The very first piece of furniture my wife and I bought together was a futon from Target. It was $200. I can still remember putting it together in our tiny 250 square foot apartment in St. Louis, thinking I had just acquired the steal of the century. A comfortable futon for just $200? My grandparents still have the furniture in their home from 1972, so surely my $200 futon would last 50 years, too, right?
Two months after we bought that futon, it broke. It wasn’t from overuse, we didn’t jump on it. It just broke. Snapped in the middle. It was un-sit-able. We held on to it for several more weeks, thinking maybe it would just even out.
It did not. We eventually threw it out.
I think the easiest thing to do today is to stop putting forth effort in our daily schedules. Fewer showers, relaxed deadlines, shaving less, wearing pants less often. If we aren’t going to experience the same results as before, why put in the full effort, right?
What this mindset does is it makes our hearts hard towards hard work. Hard work is a core tenant to humanity as God created us. The first thing He instructed the newly minted human race to do was, you guessed it, begin working.

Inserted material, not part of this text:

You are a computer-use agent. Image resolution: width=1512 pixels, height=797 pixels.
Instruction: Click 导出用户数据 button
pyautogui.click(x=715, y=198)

I challenge you, as we adjust to our new normal, to continue improving your work ethic. Because what you will quickly find out is that results mirror the effort you put forth. If you buy a $200 couch, you’ll likely find yourself putting it on the curb in a matter of months. Similarly, if you stop working hard at your job, at parenting, or at any of your other responsibilities, you will see a noticeable dip in the quality of your results.
Don’t let this new world tempt you into getting lazy. Keep working hard. Because you get out what you put in. Whatever we do, we should be doing it for the glory of God. And that includes the effort we put into our work.